Problem: Copy the data exactly. Images are the one exception.

(Screenshot grounding data)
↓↓↓
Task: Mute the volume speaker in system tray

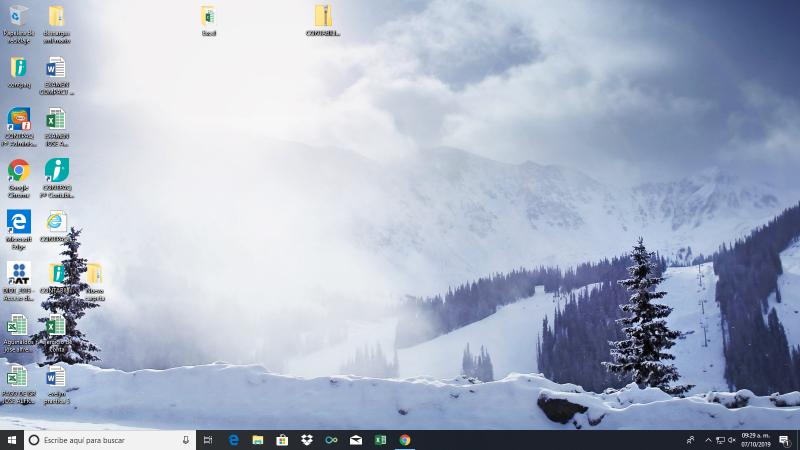Action: [732, 440]
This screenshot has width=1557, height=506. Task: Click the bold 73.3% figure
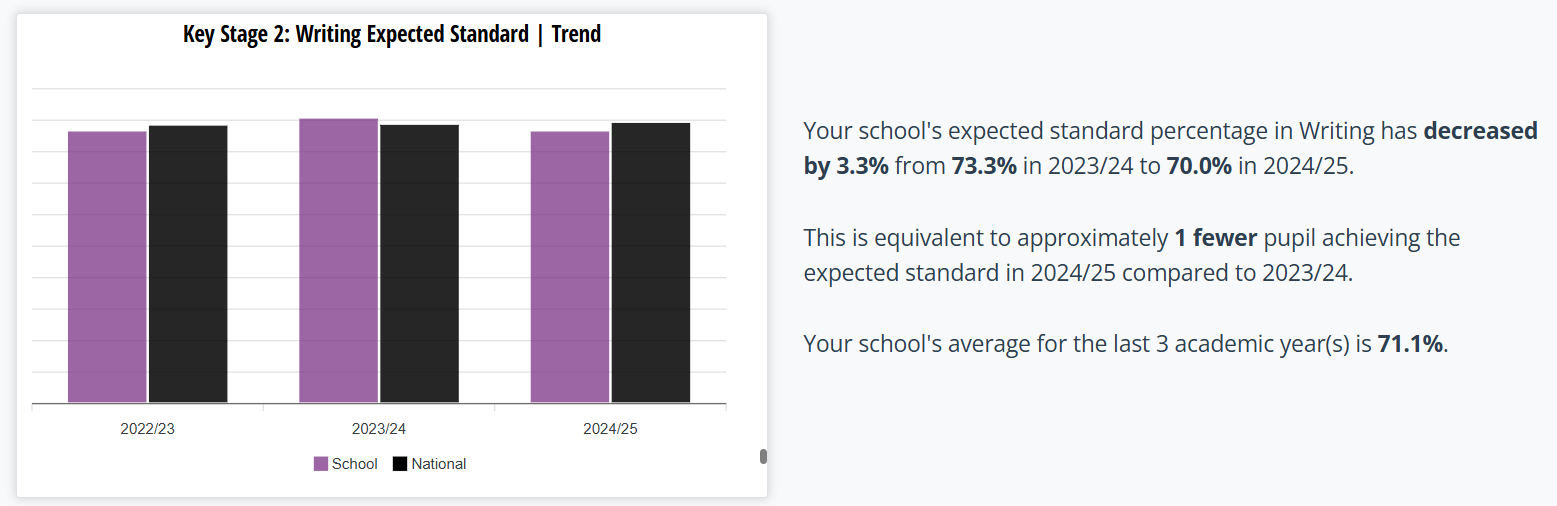984,166
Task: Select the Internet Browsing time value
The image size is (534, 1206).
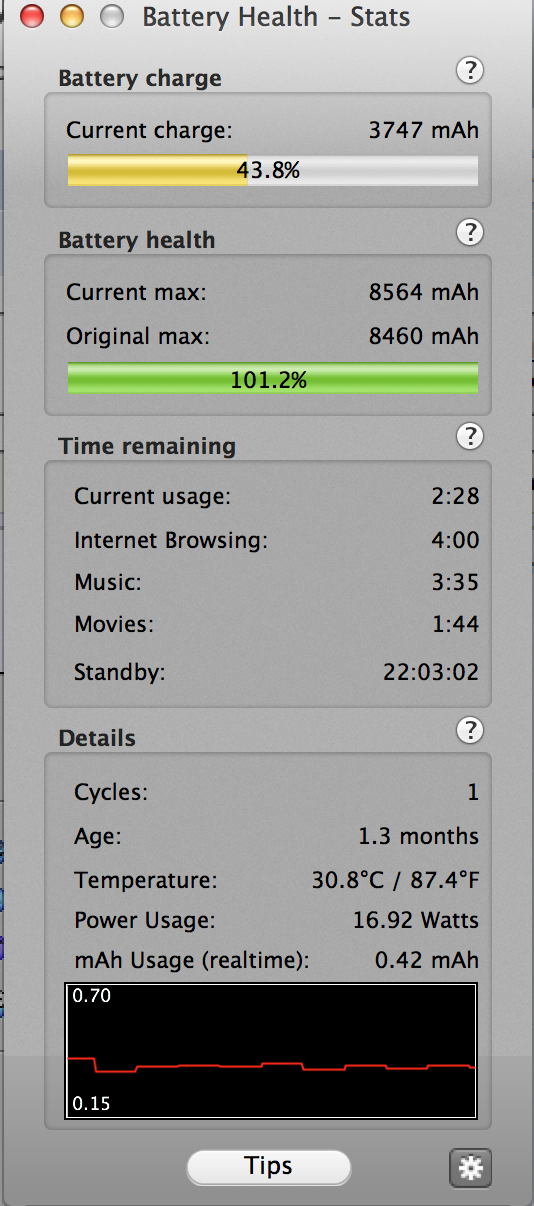Action: coord(457,540)
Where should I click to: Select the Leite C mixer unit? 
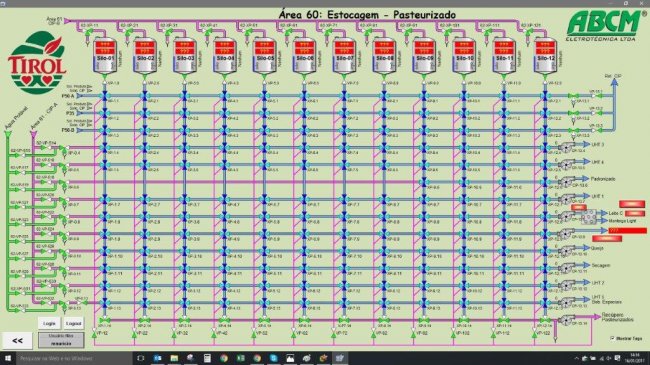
↑↑↑
Solution for this task:
Task: Mute the volume speaker in system tray

Action: [732, 440]
This screenshot has width=1557, height=506. Task: Click the bold 73.3% figure
984,166
Task: Select the Internet Browsing time value
The image size is (534, 1206).
Action: coord(457,540)
Where should I click to: Select the Leite C mixer unit? 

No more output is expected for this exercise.